§ Objective:
Reproduce the material word for word, starting at the line that contains "You are a computer-use" and ending after the line that contains "(x=665, y=189)".
━━ Given data
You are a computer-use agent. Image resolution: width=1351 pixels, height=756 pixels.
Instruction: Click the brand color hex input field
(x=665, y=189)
━━━━
━━ Given data
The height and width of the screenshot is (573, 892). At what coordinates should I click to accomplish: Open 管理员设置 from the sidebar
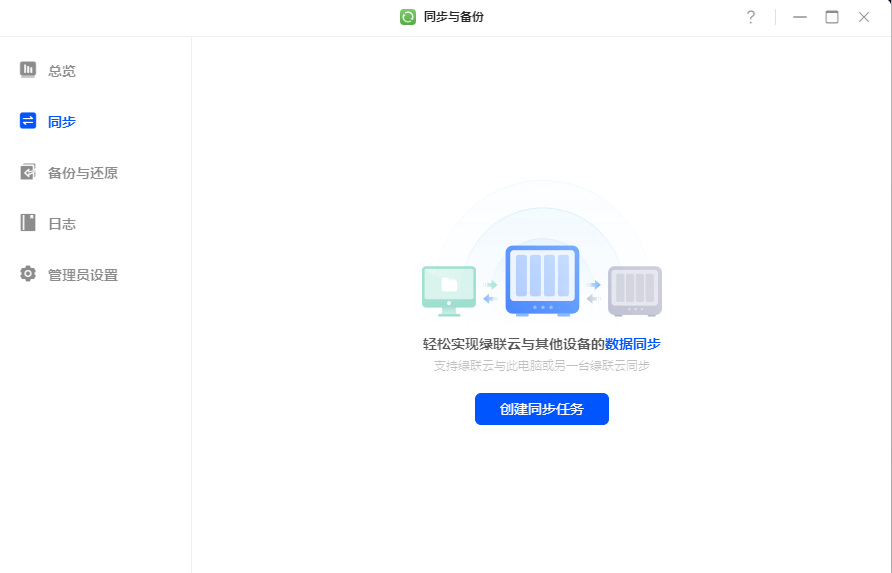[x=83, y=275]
━━━━
━━ Given data
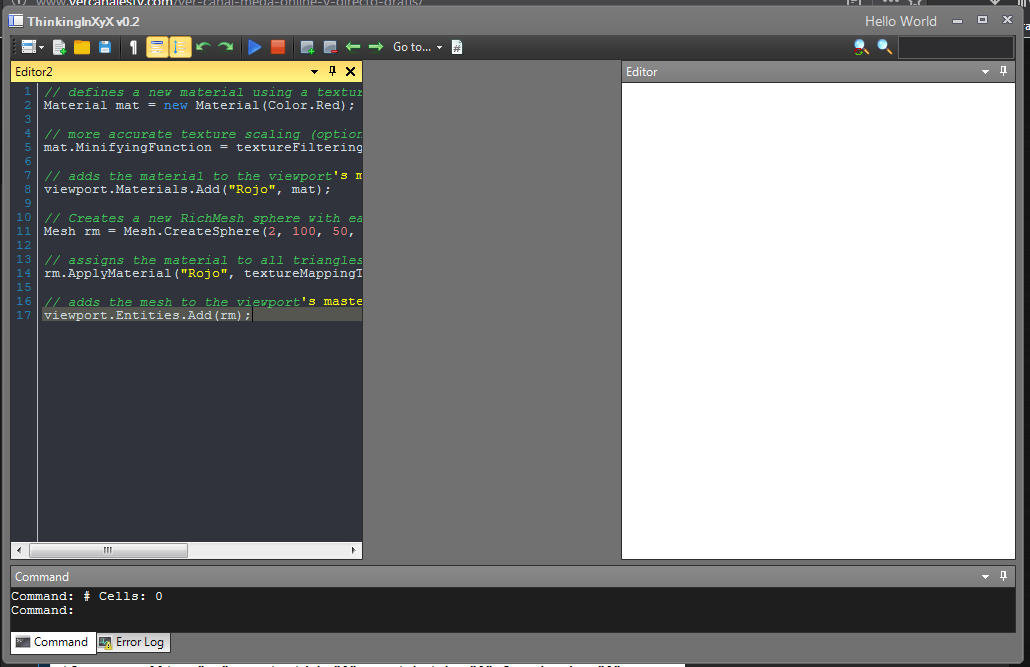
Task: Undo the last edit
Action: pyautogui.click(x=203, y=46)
━━━━
§ Exercise result:
You are a computer-use agent. Image resolution: width=1351 pixels, height=756 pixels.
Instruction: Click the brand color hex input field
(x=665, y=189)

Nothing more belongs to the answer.